(Items from a dataset)
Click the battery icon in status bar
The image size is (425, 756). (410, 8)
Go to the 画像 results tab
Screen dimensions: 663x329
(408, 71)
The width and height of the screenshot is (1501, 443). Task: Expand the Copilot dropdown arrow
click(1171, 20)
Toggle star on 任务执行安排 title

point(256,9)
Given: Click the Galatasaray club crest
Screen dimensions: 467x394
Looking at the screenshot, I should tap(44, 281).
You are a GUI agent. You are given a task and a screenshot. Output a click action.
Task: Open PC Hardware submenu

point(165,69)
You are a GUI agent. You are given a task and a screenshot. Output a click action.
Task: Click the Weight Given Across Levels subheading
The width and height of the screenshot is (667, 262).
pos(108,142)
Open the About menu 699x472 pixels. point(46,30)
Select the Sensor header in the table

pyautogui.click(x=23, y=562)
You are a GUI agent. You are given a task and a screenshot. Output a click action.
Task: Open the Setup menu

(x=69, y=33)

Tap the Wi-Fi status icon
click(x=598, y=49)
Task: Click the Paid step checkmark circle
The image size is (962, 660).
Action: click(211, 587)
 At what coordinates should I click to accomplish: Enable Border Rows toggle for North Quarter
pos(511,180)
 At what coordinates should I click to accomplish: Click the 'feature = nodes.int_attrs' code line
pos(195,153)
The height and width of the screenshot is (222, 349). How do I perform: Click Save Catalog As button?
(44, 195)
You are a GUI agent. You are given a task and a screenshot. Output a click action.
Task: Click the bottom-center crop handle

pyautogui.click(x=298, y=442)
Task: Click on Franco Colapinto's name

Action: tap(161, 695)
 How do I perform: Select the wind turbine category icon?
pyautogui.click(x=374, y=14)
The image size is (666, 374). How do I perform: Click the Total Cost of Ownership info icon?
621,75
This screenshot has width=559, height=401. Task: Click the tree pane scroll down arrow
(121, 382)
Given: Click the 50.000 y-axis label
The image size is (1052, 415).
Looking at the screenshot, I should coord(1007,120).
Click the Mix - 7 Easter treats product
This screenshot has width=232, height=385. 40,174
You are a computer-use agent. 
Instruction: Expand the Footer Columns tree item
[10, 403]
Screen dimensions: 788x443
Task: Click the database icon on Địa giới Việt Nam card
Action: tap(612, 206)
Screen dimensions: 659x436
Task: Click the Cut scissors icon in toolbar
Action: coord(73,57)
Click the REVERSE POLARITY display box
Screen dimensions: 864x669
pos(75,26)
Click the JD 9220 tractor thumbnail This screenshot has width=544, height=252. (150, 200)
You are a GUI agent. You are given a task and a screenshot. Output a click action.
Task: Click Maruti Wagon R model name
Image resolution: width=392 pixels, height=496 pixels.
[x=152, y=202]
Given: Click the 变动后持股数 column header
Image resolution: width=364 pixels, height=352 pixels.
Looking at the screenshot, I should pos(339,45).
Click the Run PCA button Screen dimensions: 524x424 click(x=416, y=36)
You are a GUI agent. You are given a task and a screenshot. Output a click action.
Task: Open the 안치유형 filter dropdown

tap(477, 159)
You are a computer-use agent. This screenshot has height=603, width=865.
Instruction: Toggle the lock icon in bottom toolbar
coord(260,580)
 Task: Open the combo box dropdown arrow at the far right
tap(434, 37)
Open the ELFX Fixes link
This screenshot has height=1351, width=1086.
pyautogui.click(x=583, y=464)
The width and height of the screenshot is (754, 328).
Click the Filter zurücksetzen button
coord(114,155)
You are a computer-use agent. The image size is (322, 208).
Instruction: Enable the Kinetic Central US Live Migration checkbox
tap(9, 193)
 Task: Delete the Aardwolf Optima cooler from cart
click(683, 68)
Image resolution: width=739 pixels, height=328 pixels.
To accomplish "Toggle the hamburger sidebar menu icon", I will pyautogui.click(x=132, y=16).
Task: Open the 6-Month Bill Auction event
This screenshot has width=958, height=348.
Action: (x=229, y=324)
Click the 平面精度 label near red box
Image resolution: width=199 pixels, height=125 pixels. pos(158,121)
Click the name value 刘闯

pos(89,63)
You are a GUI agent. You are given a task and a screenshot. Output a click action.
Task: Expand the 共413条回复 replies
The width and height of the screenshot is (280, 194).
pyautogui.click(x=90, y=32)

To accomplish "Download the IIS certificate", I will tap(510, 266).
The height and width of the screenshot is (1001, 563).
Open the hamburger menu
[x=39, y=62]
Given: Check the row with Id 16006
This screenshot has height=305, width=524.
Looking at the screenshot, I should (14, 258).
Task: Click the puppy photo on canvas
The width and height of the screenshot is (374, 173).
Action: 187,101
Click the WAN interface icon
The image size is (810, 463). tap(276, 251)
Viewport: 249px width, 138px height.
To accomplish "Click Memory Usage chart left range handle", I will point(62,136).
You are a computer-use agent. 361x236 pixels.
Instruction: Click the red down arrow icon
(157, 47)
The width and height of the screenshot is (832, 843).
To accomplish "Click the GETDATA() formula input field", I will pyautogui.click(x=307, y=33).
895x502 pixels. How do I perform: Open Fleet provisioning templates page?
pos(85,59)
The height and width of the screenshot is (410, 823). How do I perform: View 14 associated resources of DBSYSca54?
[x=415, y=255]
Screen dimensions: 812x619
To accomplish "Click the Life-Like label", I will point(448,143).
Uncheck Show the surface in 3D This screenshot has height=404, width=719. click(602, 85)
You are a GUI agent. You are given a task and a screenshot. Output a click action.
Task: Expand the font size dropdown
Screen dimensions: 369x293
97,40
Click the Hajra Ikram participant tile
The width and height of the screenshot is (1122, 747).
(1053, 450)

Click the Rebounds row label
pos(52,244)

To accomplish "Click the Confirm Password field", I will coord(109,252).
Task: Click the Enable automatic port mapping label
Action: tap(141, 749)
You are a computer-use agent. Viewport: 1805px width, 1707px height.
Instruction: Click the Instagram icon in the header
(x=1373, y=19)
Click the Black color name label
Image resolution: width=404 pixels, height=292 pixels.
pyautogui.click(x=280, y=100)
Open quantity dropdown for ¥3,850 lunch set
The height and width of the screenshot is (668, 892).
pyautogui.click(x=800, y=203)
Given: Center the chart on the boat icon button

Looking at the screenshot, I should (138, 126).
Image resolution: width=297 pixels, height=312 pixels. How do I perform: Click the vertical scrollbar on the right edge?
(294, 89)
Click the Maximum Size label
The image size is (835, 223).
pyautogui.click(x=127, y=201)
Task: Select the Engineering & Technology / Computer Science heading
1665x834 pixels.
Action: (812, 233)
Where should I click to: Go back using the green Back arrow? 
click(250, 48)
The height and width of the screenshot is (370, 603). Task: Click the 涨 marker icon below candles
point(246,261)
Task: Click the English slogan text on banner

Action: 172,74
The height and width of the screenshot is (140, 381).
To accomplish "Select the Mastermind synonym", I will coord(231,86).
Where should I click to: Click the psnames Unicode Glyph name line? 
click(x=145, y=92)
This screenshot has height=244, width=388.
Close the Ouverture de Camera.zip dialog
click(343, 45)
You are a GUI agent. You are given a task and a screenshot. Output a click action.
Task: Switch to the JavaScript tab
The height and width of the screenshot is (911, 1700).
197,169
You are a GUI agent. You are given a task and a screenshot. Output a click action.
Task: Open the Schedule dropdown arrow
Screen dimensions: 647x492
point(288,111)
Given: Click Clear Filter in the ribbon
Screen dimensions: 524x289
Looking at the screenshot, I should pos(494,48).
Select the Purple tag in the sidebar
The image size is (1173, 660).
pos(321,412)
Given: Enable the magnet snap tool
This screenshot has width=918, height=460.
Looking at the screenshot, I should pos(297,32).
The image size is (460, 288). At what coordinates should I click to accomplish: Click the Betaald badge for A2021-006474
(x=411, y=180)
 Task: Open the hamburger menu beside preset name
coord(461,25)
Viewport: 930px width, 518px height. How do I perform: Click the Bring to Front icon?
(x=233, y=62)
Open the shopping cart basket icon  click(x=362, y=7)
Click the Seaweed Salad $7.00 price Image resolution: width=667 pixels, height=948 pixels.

# WHAT THE TASK ASKS:
From the entries above, restate word for word the lines from the line containing "Screen dimensions: 812x619" to the line containing "Click the Maximum Size label", both ends included, and nothing more.

# PROBLEM SOLUTION:
Screen dimensions: 812x619
To accomplish "Click the Life-Like label", I will point(448,143).
Uncheck Show the surface in 3D This screenshot has height=404, width=719. click(602, 85)
You are a GUI agent. You are given a task and a screenshot. Output a click action.
Task: Expand the font size dropdown
Screen dimensions: 369x293
97,40
Click the Hajra Ikram participant tile
The width and height of the screenshot is (1122, 747).
(1053, 450)

Click the Rebounds row label
pos(52,244)

To accomplish "Click the Confirm Password field", I will coord(109,252).
Task: Click the Enable automatic port mapping label
Action: tap(141, 749)
You are a computer-use agent. Viewport: 1805px width, 1707px height.
Instruction: Click the Instagram icon in the header
(x=1373, y=19)
Click the Black color name label
Image resolution: width=404 pixels, height=292 pixels.
pyautogui.click(x=280, y=100)
Open quantity dropdown for ¥3,850 lunch set
The height and width of the screenshot is (668, 892).
pyautogui.click(x=800, y=203)
Given: Center the chart on the boat icon button

Looking at the screenshot, I should (138, 126).
Image resolution: width=297 pixels, height=312 pixels. How do I perform: Click the vertical scrollbar on the right edge?
(294, 89)
Click the Maximum Size label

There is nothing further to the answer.